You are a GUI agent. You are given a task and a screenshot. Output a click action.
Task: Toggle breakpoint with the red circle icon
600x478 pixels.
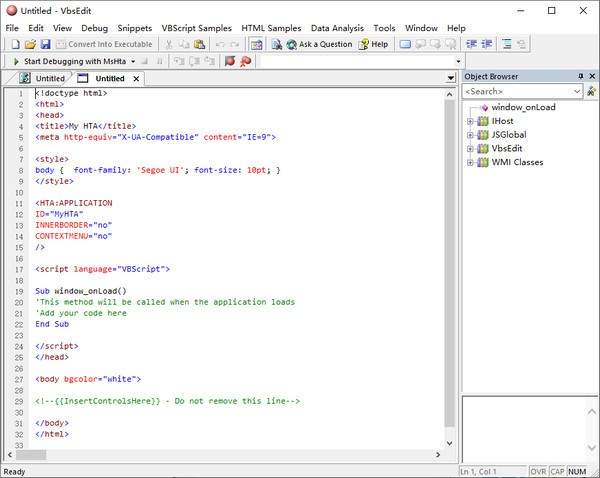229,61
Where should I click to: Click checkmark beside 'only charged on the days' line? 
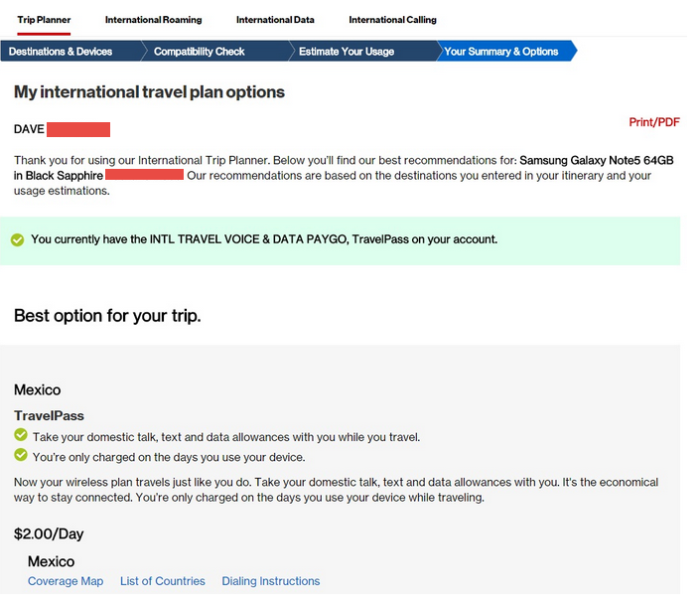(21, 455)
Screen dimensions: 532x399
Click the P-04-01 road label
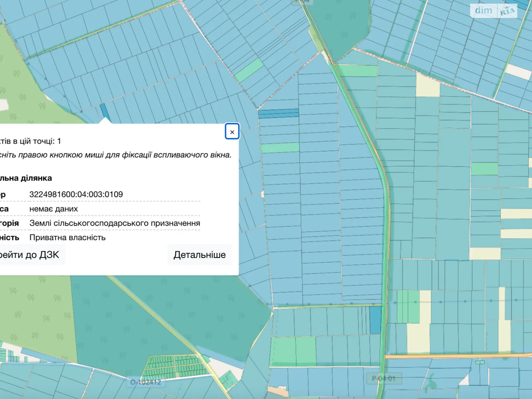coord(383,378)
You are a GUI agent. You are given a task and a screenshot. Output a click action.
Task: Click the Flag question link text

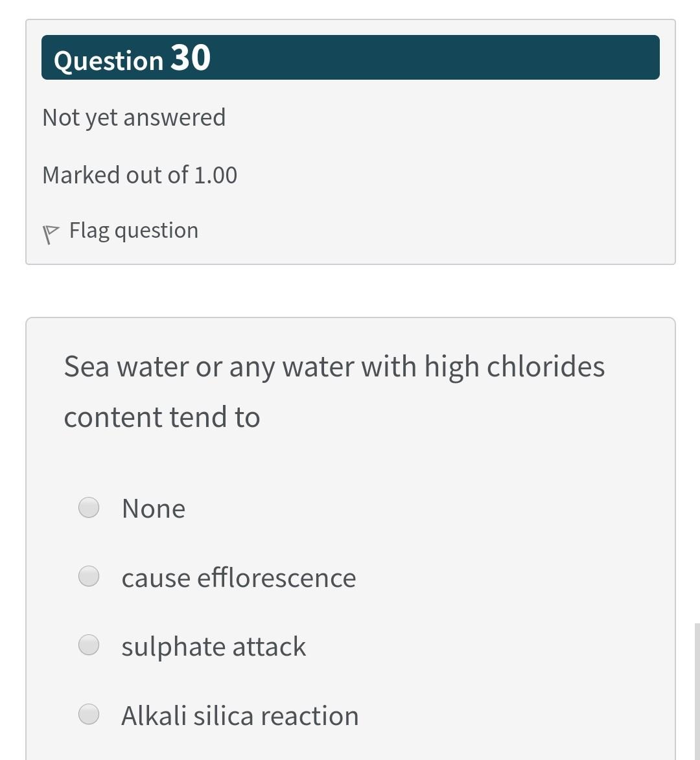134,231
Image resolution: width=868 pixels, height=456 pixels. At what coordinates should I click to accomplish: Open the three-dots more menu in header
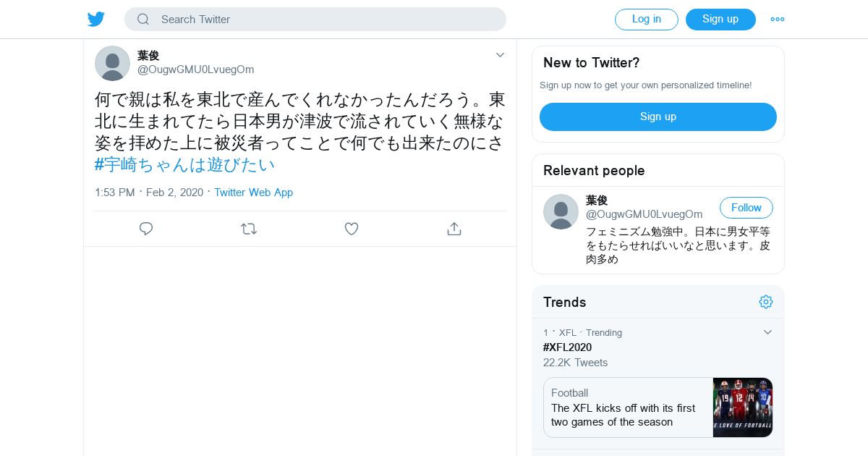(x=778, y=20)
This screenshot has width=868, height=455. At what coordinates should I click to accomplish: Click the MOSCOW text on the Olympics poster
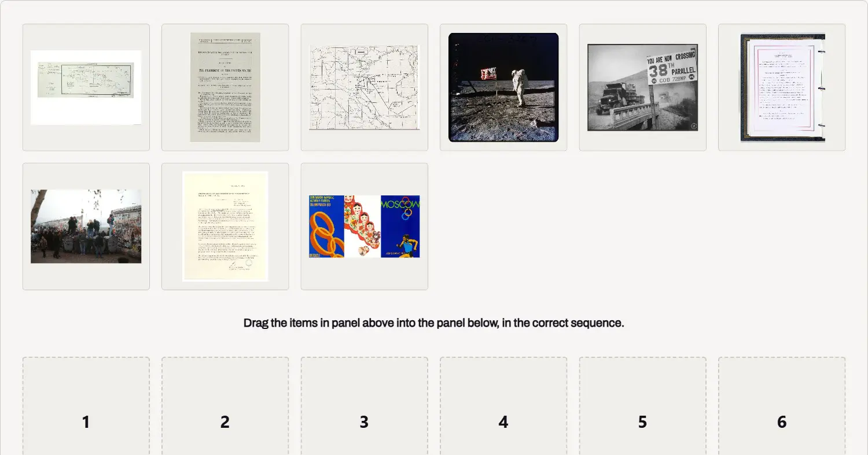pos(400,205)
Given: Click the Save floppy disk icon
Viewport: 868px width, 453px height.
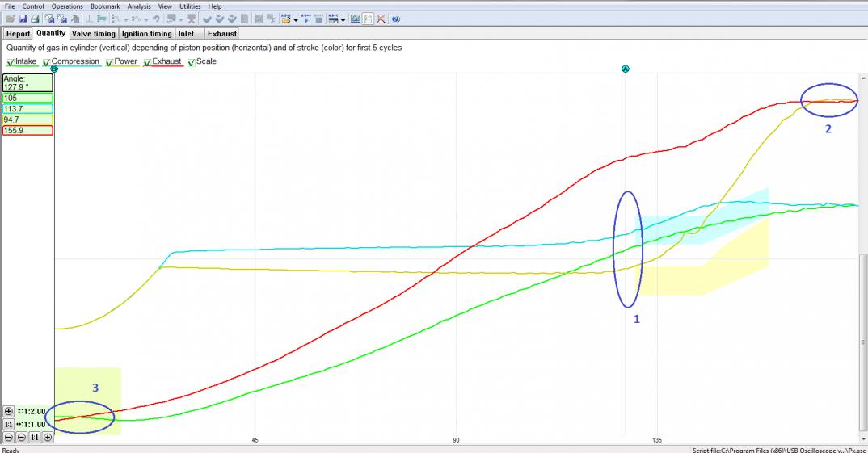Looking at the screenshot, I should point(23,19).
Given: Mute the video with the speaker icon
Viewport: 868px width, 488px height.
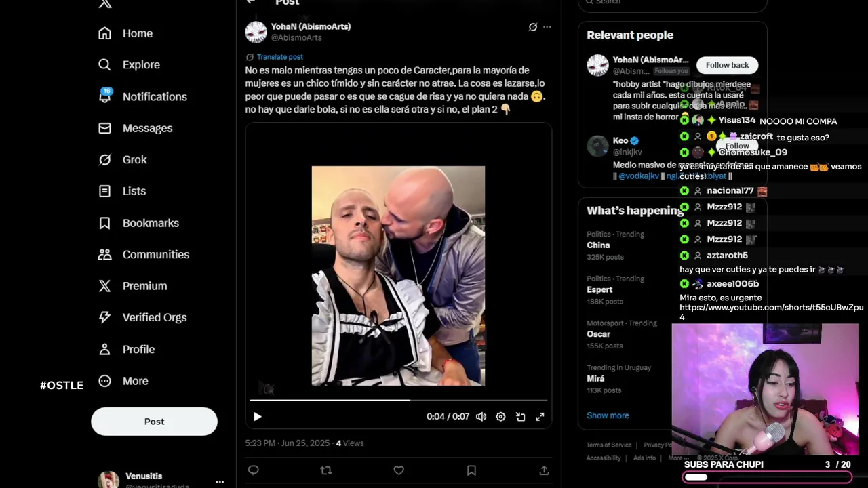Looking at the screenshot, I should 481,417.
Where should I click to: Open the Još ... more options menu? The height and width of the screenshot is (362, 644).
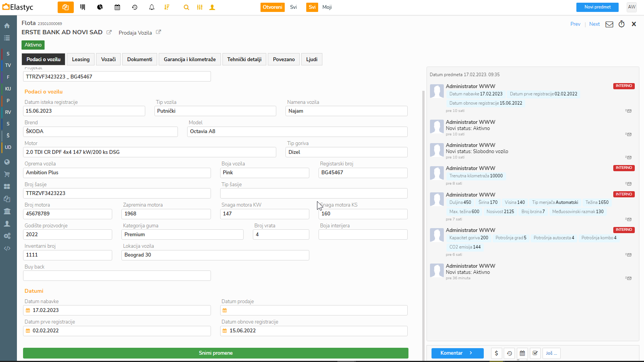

────────────────────────────────────────

• **Exercise objective**: Only the lines from the one containing "Given: Click the Save floppy disk icon" through the last line of the entries above belong in the copy; reproduce them exactly and drop every picture.

• **Worked solution**:
Given: Click the Save floppy disk icon
Viewport: 868px width, 453px height.
Looking at the screenshot, I should point(23,19).
Given: Mute the video with the speaker icon
Viewport: 868px width, 488px height.
Looking at the screenshot, I should 481,417.
Where should I click to: Open the Još ... more options menu? The height and width of the screenshot is (362, 644).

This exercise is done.